## Your objective
From the records below, please print only the lines from the one containing "The width and" through the one containing "Open Filter Legend", both included. Skip the pictures.

## Material supplied
++++++++++++++++++++

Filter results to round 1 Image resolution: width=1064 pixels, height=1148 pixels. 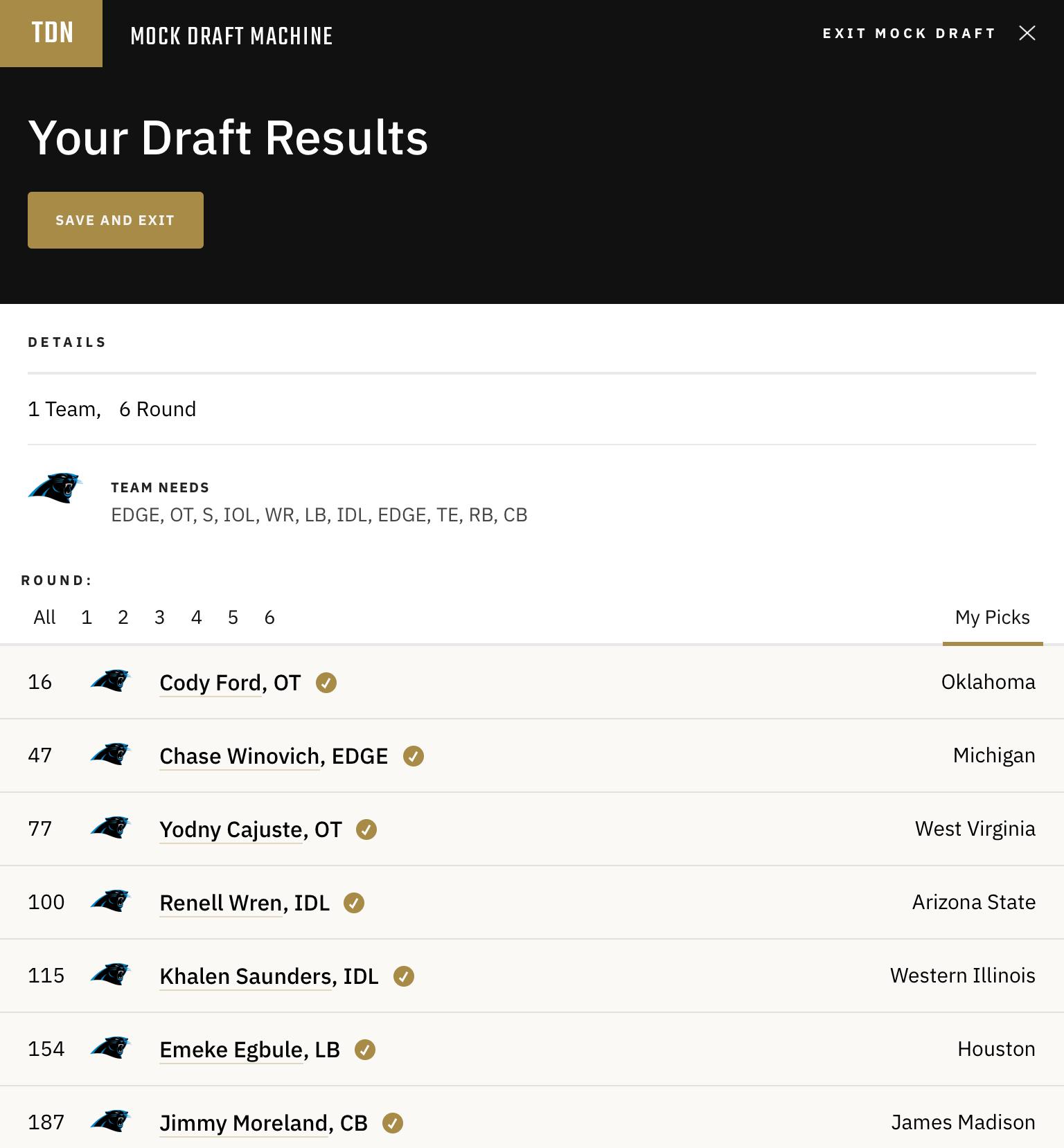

++++++++++++++++++++

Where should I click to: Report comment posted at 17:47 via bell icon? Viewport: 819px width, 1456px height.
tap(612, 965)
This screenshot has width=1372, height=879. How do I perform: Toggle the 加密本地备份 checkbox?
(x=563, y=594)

++++++++++++++++++++

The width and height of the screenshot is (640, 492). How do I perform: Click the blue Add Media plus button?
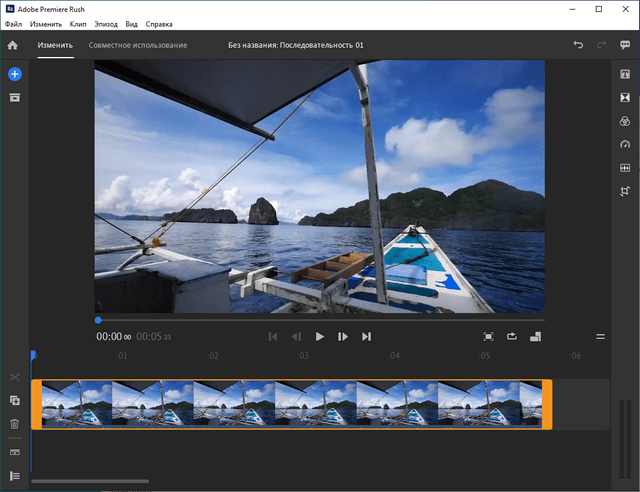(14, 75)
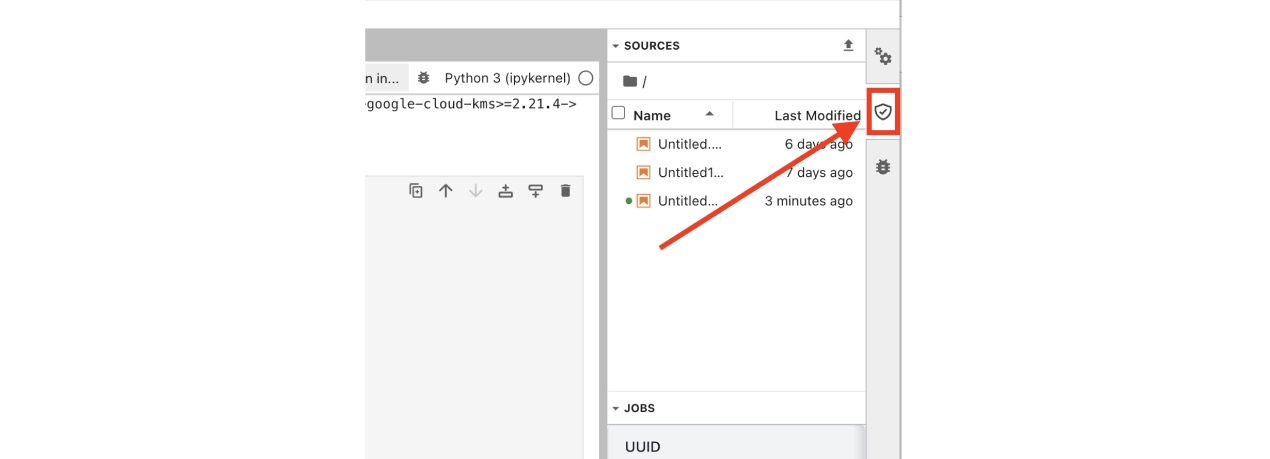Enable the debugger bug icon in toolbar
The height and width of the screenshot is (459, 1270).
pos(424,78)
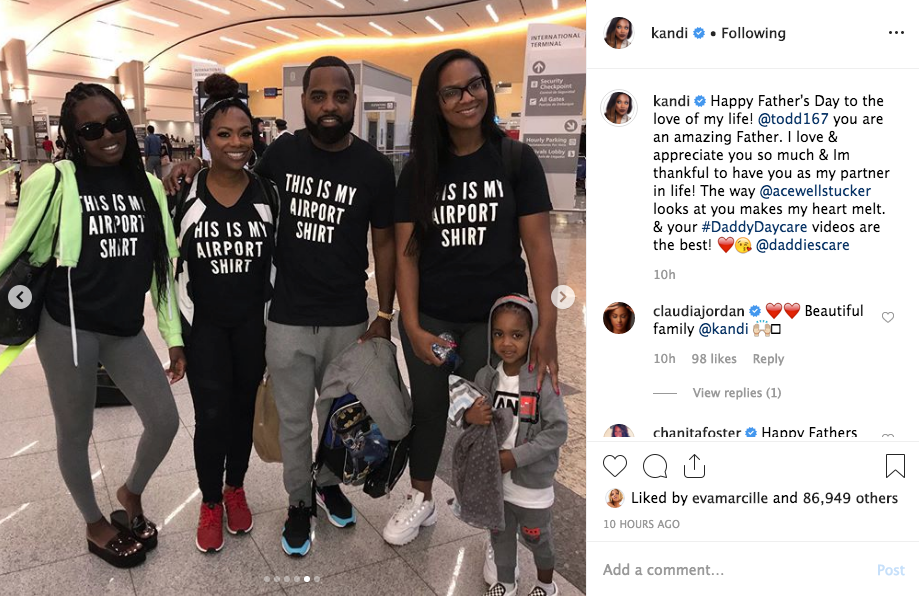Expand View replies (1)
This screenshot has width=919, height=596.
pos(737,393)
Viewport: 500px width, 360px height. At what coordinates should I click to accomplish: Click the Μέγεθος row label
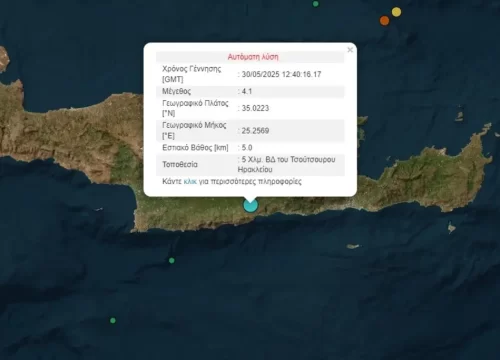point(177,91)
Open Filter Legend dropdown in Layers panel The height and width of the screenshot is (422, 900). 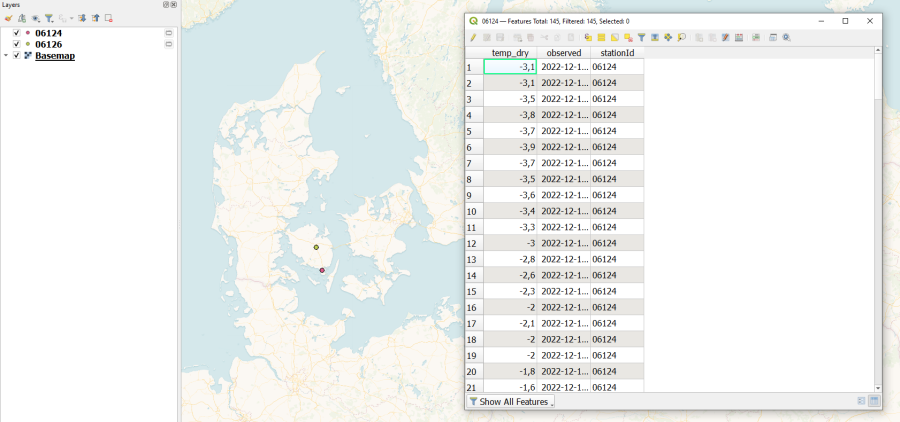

++++++++++++++++++++

## Answer space
The width and height of the screenshot is (640, 492). How do I perform: Click the blue Add Media plus button?
(14, 75)
Enable the debugger bug icon in toolbar
The height and width of the screenshot is (459, 1270).
pos(424,78)
Expand View replies (1)
This screenshot has width=919, height=596.
pos(737,393)
Viewport: 500px width, 360px height. At what coordinates should I click to accomplish: Click the Μέγεθος row label
point(177,91)
Open Filter Legend dropdown in Layers panel The height and width of the screenshot is (422, 900). 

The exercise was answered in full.